Cross pegging can cause a new planned order to be generated earlier than necessary, leading to three significant consequences. First, a prebuilt planned order creates some short-term excess that must be stored somewhere. That is, unnecessary inventory is built up, which requires physically storage and all of the physical amenities required to maintain that inventory. Elimination (or even reduction) of cross-pegging thus reduces the physical space required for inventory.
A second disadvantage is that because planned orders are generated earlier than necessary, part sources that have a long lead time might not be usable. For example, an order must be shipped by air when it could have been shipped by boat. This has a tremendous impact on the environment as the carbon footprint of shipment by air is much larger than that shipped by boat. Elimination (or even reduction) of cross-pegging thus has implications on reducing negative environmental impact by changing the mode of shipping to a mode that reduces the adverse effects on the environment.
A third issue is that since we are running the trial on the earlier date, we consume input supplies and constraints on lower level components earlier than necessary. When material availability is limited and/or constraints are overloaded, MLS might not be able to satisfy later processed demands on time when those demands could have been satisfied in an optimal solution.
The first problem can be solved by a post-processing algorithm called MLS smoothing algorithm which pushes the planned orders to later dates. However, MLS smoothing cannot change source selection: part source decisions are made in the MLS trials and no post-processing can remedy a wrong part source decision. MLS smoothing also cannot improve solution quality: trial available dates/quantities have been determined by the time MLS smoothing runs.
Systems and methods disclosed herein can solve the cross pegging issue of the MLS algorithm. If MLS needs to create a new planned order for a demand, the planned order would be on the same date as the demand. However, supply exchange would create the new planned order on a date later than the demand date. The new demand will exchange supplies with previous demands: the new demand can use supplies that were used by previous demands, and those previous demands would use the newly created planned order instead. With supply exchange, planned orders are created on dates when they are really needed.

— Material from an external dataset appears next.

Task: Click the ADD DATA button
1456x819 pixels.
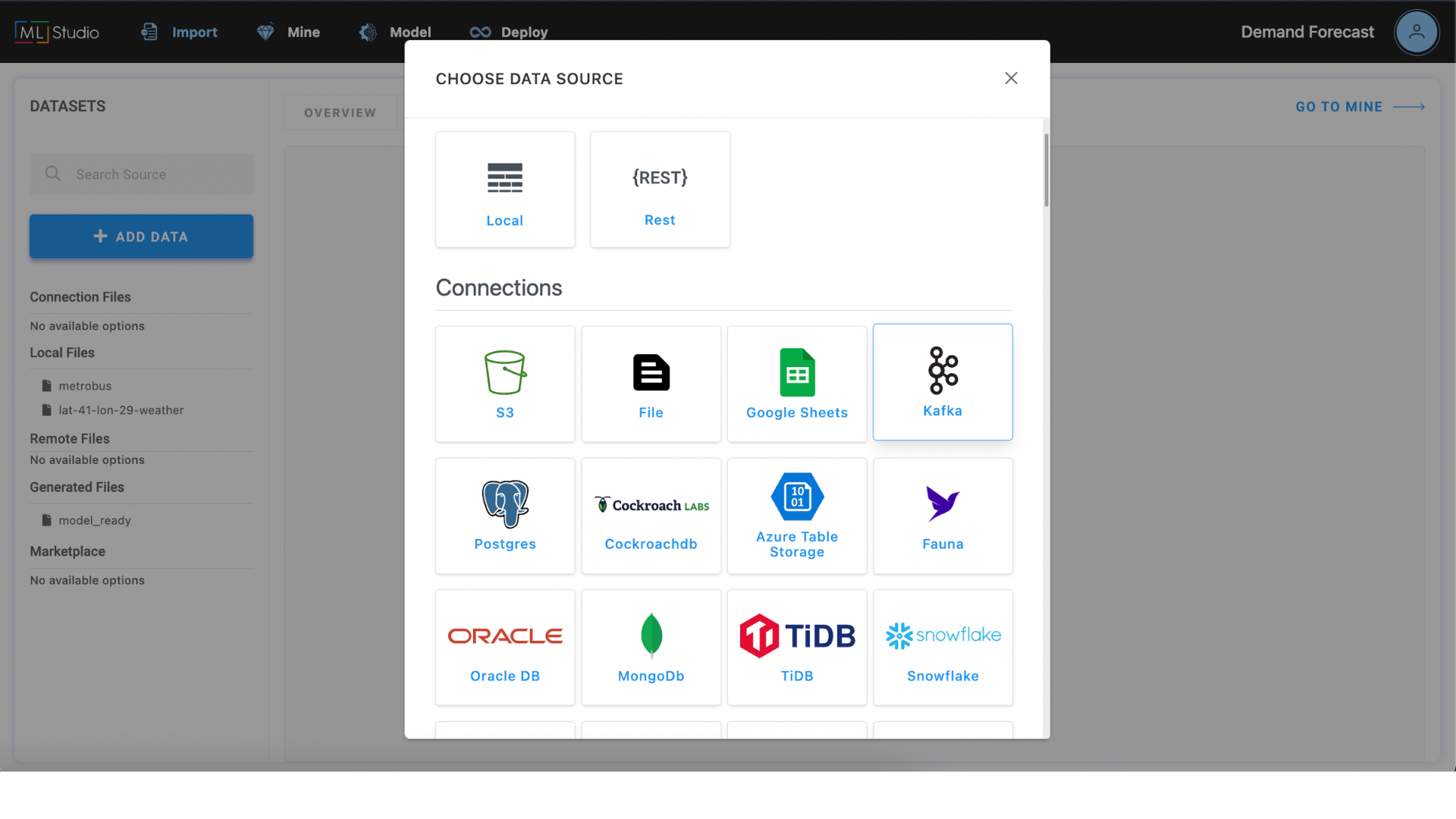Action: pos(141,237)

This prevents short term excess, and allows for correct sourcing decisions.
In one aspect, there is provided a computing apparatus that includes a processor. The computing apparatus also includes a memory storing instructions that, when executed by the processor, configure the apparatus to: process, by the processor, a new demand; consume, by the processor, one or more input supplies; mark, by the processor, a supply exchange; create, by the processor, one or more planned orders; execute, by the processor, one or more trials; and execute, by the processor, the supply exchange.

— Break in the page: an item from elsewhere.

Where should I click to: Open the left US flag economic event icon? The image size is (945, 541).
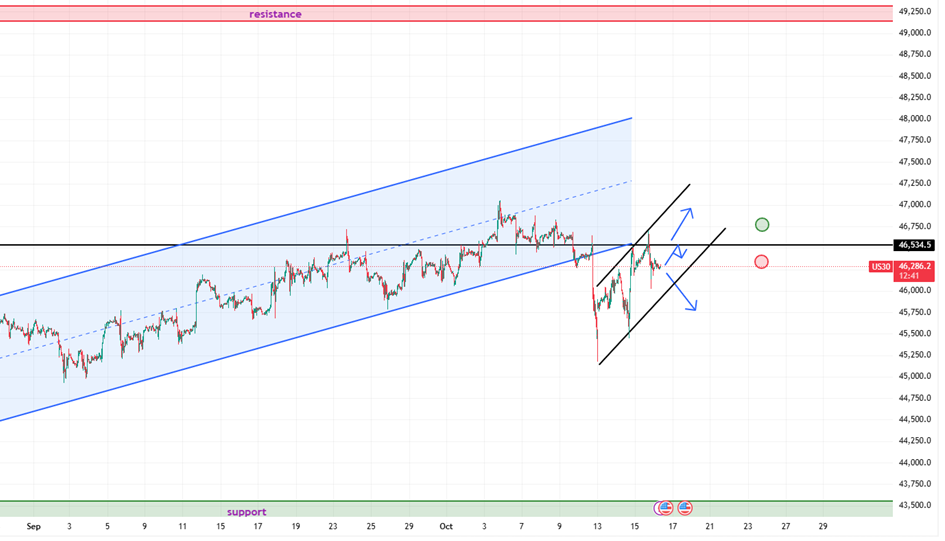point(664,508)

When marking the supply exchange, the apparatus can be further configured to: execute, by the processor, a first-pass supply exchange; execute, by the processor, a cascading supply exchange; and consume, by the processor, the one or more input supplies.
When executing of the supply exchange, the apparatus can be further configured to: execute, by the processor, consumption of input supplies and/or planned orders by one or more previous demand; execute, by the processor, consumption of remaining input supplies and/or planned orders by one or more new demands; and update, by the processor, a cross-pegging tracker. Other technical features may be readily apparent to one skilled in the art from the following figures, descriptions, and claims.

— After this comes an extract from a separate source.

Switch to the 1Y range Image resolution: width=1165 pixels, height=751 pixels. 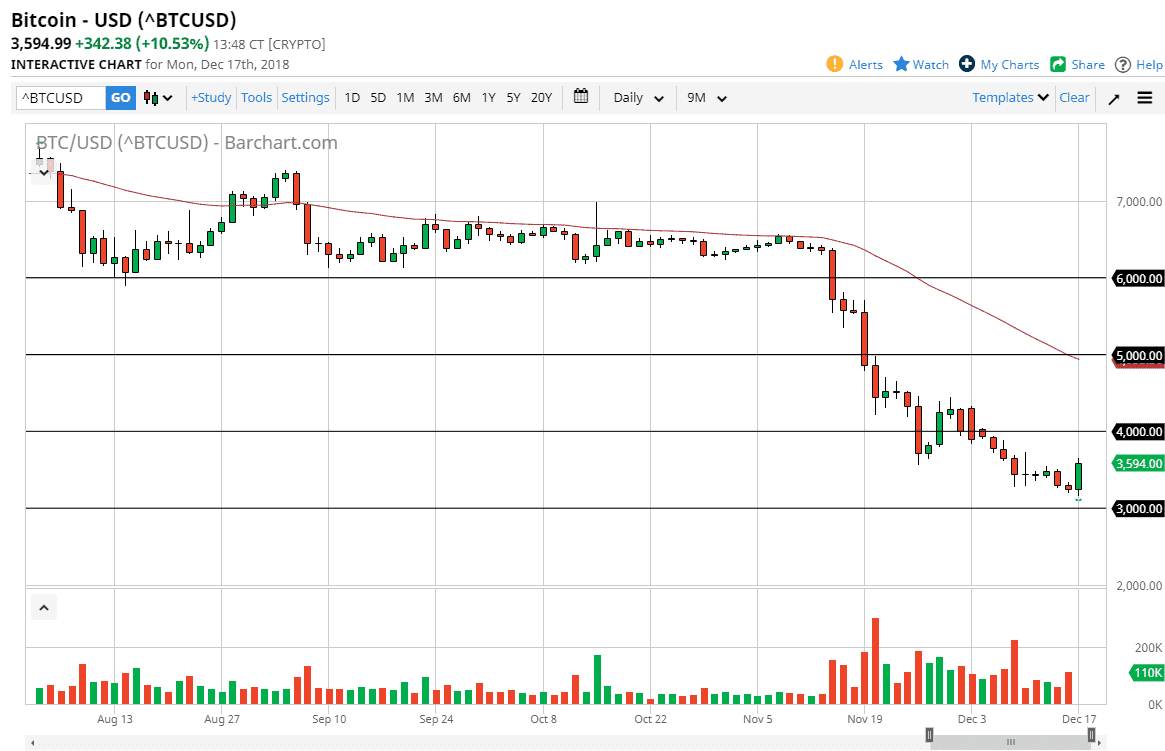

In one aspect, there is provided a non-transitory computer-readable storage medium, the computer-readable storage medium including instructions that when executed by a computer, cause the computer to: process, by the processor, a new demand; consume, by the processor, one or more input supplies; mark, by the processor, a supply exchange; create, by the processor, one or more planned orders; execute, by the processor, one or more trials; and execute, by the processor, the supply exchange.
When marking of the supply exchange, the computer can be further configured to: execute, by the processor, a first-pass supply exchange; execute, by the processor, a cascading supply exchange; and consume, by the processor, the one or more input supplies.
When executing of the supply exchange, the computer can be further configured to: execute, by the processor, consumption of input supplies and/or planned orders by one or more previous demand; execute, by the processor, consumption of remaining input supplies and/or planned orders by one or more new demands; and update, by the processor, a cross-pegging tracker. Other technical features may be readily apparent to one skilled in the art from the following figures, descriptions, and claims.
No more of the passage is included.